*Request A*:
Answer these questions from the lens forum thread, one per line:
(i) What is the retail price of the dock?
(ii) What filter size does Nikon's new 80-400 take?
(iii) What did the pre-2011 version of the lens lack?
*Request B*: Write out a passage from the lens forum thread word for word. Begin at the words "Also, I know" and stop after the words "lol (Jun 10, 2013)".

*Document section*:
#####
Unless of course, Sigma, Tamron, or someone makes a 70-400 f/3.5-f/5.0. Why won't they (especially since Canon's new version would likely be priced at twice what the old one cost)?? Old habits die hard I guess. There are too many consumers willing to pay up for something "new", no matter how similar it is to the "old".

It does seem there is a no-man's-land with telephoto lenses, where you go from something that takes a 77mm filter, to something so huge that it only takes insert filters. And yet, with Nikon's new 80-400, you still have something that takes 77mm filters, yet costs $2700. I want something with a front element of about 90mm+ diameter, if I'm going to pay $2700...


----------



## meenanm (Jun 10, 2013)

Regarding the dock, it is not included. It's $59 retail. I would guess they hope people buy more than one lens and do not need multiple docks. For a zoom of this range I would think they could have included it as well. On the plus side, at least it is not costly.

Maybe my backfocus is an exception. I hope to hear form other owners and what they have found.


----------



## CarlTN (Jun 10, 2013)

meenanm said:


> Regarding the dock, it is not included. It's $59 retail. I would guess they hope people buy more than one lens and do not need multiple docks. For a zoom of this range I would think they could have included it as well. On the plus side, at least it is not costly.
> 
> Maybe my backfocus is an exception. I hope to hear form other owners and what they have found.



Thanks for the info, yes that's ridiculous...it should be included for sure!


----------



## TWI by Dustin Abbott (Jun 10, 2013)

meenanm said:


> Regarding the dock, it is not included. It's $59 retail. I would guess they hope people buy more than one lens and do not need multiple docks. For a zoom of this range I would think they could have included it as well. On the plus side, at least it is not costly.
> 
> Maybe my backfocus is an exception. I hope to hear form other owners and what they have found.



I can understand not including it with the 35mm f/1.4, but I do agree that it should be included with a lens with this kind of price tag. Looking forward to seeing more shots now that you have it dialed in.


----------



## bchernicoff (Jun 10, 2013)

I found Roger's experience with the dock and the 35mm 1.4 an interesting read: http://www.lensrentals.com/blog/2013/06/sigma-optimization-pro-and-usb-dock

Also, I know initially it was stated that the lens would not have updated optics, but now I've read elsewhere that it has and is much sharper than the original. I feel we should be cautious about making statements one way or the other until someone definitely states what the situation is. I've been hoping Roger will get the change to post some impressions.


----------



## lol (Jun 10, 2013)

Purely speculation: Even if the optical formula is the same as the older one, they may be making it with better tolerances and thus may get better results from that.


----------



## CarlTN (Jun 11, 2013)

Also, "it depends on what the definition of 'original'" is...is....

The "original", was the pre-2011 version, which did not have image stabilization. I'm pretty sure the 2011 version used a different optical formula from "the original"...since the elements which get stabilized, would need to be part of the update.
#####
*Dataset records*:
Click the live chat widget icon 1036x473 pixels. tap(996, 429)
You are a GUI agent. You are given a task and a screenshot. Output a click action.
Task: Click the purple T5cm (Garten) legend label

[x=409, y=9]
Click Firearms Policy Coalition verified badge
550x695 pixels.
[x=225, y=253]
#####
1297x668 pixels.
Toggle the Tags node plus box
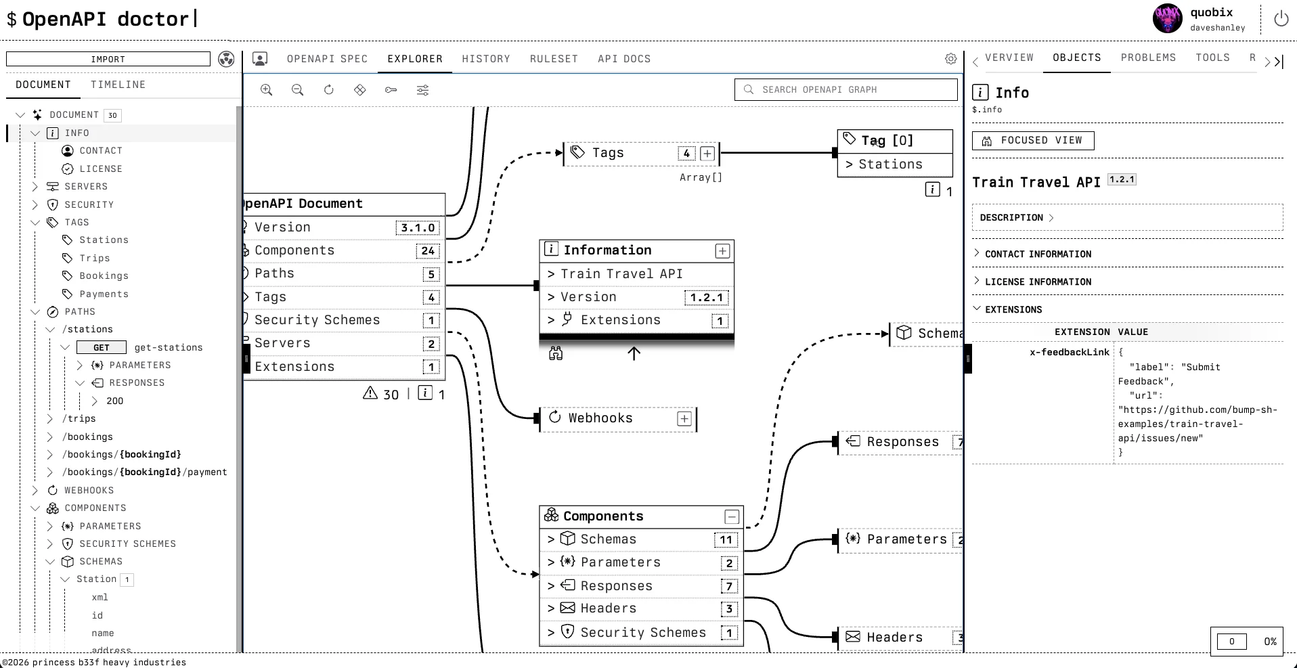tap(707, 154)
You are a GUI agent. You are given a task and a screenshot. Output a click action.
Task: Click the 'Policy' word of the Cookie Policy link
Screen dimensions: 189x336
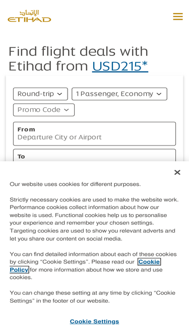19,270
#####
*Exercise response A*:
(i) $59
(ii) 77mm
(iii) Image stabilization

*Exercise response B*:
Also, I know initially it was stated that the lens would not have updated optics, but now I've read elsewhere that it has and is much sharper than the original. I feel we should be cautious about making statements one way or the other until someone definitely states what the situation is. I've been hoping Roger will get the change to post some impressions.


----------



## lol (Jun 10, 2013)